Doch nicht der Unglückstag Nine-Eleven ist Gegenstand dieses Romanerstlings. Den amerikanischen Autor Eddie Joyce interessiert vielmehr, wie der terroristische Massenmord das Schicksal einer betroffenen Familie über einen längeren Zeitraum hin geprägt hat. Können Eltern, Geschwister, Ehepartner das Trauma verarbeiten, das der gewaltsame Verlust eines Menschen in einer solchen Katastrophe auslöst?
Für Gail ist Bobby allgegenwärtig. Seit er auszog, um Tina, die er seit Highschooltagen kannte, zu heiraten, ist sein Zimmer unverändert. Das Bett ist gemacht, darüber hängt, mittlerweile verblasst, das Poster des Basketballstars Patrick Ewing, die Pokale auf dem Bücherregal bekunden, dass Bobby selbst ein toller Sportler war. Kein Tag vergeht, an dem Gail nicht das Zimmer betritt und wenigstens für ein paar Minuten gedanklich innehält.
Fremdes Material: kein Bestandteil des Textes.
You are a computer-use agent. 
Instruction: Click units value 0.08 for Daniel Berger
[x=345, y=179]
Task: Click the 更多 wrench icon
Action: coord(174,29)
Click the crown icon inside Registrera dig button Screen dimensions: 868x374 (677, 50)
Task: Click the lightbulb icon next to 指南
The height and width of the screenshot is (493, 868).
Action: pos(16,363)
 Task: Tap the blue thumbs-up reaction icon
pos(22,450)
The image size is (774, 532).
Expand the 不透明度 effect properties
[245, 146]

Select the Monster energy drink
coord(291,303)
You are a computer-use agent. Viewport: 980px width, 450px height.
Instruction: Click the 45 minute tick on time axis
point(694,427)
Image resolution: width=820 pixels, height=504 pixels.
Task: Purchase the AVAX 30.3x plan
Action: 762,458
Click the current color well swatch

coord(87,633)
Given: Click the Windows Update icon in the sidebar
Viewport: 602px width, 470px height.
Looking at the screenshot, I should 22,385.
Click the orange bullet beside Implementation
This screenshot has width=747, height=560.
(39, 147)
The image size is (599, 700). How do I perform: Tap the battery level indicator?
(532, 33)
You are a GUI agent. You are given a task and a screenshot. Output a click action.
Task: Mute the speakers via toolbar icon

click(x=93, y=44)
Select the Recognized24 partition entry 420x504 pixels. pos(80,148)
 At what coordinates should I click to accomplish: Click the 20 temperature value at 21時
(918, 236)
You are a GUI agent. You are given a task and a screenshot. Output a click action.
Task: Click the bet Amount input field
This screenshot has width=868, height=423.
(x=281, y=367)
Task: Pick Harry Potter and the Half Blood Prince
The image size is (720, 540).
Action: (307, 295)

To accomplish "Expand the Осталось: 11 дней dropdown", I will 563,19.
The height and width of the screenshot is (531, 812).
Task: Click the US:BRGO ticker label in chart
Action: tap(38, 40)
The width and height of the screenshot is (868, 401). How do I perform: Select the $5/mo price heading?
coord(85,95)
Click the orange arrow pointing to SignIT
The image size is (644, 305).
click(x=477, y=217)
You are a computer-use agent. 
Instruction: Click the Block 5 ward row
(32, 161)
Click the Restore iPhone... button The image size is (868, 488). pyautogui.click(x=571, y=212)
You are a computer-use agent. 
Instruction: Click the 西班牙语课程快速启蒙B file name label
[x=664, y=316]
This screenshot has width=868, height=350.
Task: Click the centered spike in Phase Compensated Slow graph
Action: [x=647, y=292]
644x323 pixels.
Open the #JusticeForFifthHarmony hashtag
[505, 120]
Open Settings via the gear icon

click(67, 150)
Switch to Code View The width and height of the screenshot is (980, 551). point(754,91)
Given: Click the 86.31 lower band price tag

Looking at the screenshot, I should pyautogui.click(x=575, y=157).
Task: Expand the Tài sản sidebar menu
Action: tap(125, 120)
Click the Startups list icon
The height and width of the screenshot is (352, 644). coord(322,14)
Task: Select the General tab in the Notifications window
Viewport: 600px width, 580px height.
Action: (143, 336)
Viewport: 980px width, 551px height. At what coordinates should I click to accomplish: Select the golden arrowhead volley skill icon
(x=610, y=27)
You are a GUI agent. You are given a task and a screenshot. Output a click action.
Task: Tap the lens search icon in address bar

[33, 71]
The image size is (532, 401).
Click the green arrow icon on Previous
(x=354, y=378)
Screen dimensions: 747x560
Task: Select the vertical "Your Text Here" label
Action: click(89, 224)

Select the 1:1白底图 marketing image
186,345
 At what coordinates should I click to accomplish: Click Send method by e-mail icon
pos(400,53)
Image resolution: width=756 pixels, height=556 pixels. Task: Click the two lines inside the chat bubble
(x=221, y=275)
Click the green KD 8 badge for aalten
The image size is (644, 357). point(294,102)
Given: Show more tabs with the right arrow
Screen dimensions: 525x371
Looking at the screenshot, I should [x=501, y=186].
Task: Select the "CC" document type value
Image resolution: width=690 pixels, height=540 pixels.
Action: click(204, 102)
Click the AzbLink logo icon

Peter, der erfolgreiche workaholic, hat sich in mehrfacher Hinsicht abgesetzt. Er hat Staten Island, das »Domestikenviertel«, mit Frau und Kindern verlassen, verleugnet seine italienischen Wurzeln und hat den Kontakt zu den Eltern auf ein Minimum reduziert. Darunter leidet Gail und ist sicher, auch Bobby hätte sich mehr Gemeinsamkeit und Zusammenhalt gewünscht.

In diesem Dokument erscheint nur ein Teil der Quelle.